Integrating Gaussian white noise over a Gaussian density

Question

I have encountered the following integral: $$ \int_{- \infty}^{+ \infty} X(\theta) \frac{\exp \big \{-\frac{\theta^2}{2\sigma^2} \big \}}{\sigma\sqrt{2 \pi}}d\theta $$ where, for fixed $\theta = \theta_0$, $X(\theta_0) \sim N(0, 1)$. $X(\theta_1)$ and $X(\theta_2)$ are independent if $\theta_1 \neq \theta_2$. Hence $X(\theta)$ is Gaussian white noise indexed by $\theta$.

I am not sure about how to interpret this expression.
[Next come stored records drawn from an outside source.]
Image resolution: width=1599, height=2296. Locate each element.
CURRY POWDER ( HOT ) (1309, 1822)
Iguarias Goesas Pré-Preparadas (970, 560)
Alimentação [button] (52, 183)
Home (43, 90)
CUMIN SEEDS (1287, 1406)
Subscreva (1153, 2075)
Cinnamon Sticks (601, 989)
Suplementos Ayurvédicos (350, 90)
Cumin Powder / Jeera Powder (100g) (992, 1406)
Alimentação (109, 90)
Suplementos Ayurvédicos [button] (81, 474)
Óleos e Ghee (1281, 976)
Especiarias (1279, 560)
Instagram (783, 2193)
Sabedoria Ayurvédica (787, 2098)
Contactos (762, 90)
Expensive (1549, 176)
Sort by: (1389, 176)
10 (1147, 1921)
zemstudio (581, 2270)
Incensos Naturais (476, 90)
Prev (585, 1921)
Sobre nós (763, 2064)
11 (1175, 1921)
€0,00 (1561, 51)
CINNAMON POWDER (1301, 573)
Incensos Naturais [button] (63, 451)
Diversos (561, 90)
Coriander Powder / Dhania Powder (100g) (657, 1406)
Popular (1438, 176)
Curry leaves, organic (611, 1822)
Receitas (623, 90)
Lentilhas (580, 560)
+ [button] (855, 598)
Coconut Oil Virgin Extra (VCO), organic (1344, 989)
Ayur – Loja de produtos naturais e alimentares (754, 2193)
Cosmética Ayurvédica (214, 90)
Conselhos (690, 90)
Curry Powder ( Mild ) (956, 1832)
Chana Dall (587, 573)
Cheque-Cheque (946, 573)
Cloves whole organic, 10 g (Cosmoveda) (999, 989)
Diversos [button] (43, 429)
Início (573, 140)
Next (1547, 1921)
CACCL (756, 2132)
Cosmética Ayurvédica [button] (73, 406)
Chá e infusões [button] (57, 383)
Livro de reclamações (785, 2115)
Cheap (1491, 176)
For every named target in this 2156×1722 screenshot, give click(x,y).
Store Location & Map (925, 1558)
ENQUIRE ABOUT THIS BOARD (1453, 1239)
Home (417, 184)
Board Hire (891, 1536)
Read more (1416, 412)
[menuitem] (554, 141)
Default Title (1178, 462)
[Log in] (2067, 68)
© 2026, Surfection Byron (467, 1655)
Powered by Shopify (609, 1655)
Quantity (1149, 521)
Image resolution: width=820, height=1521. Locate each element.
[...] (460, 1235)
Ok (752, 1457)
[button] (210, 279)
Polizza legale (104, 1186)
In particular, by thinking about the integral as the limit of a sum: $$ \frac{1}{N}\sum_{i=1}^N X(\theta_i), \;\;\;\;\;\;\; X(\theta_i) \sim N(0, 1) \;\;\;\;\text{and}\;\;\;\;\; \theta_i \sim N(0, \sigma) $$ for $i = 1, \dots, N$, I would say that it should converge to zero in probability, but I'm not completely sure.

Answer 1

We have by assumption, $Y = X(\theta) \sim N(0,1)$. As corrected, the integral is, by the so-called "law of the unconscious statistician",

$$ \int_{- \infty}^{+ \infty} X(\theta) \frac{\exp \big \{-\frac{\theta^2}{2\sigma^2} \big \}}{\sigma\sqrt{2 \pi}}d\theta = \int_{- \infty}^{+ \infty} X(\theta) f_{\theta}(\theta)d\theta = E(X(\theta))=E(Y) = 0$$

DISCUSSION
Responding to @whuber 's comment, and pending clarification from the OP, I understand $X(\theta)$ as a function of $\theta$, which in turn, by the information in the question, is a $N(0,\sigma)$ random variable. Then the density of $\theta$ is $$f_{\theta}(\theta) = \frac{\exp \big \{-\frac{\theta^2}{2\sigma^2} \big \}}{\sigma\sqrt{2 \pi}}$$ and the result I give above is immediate -but I may have misunderstood the information provided in the question regarding the meaning of "indexing".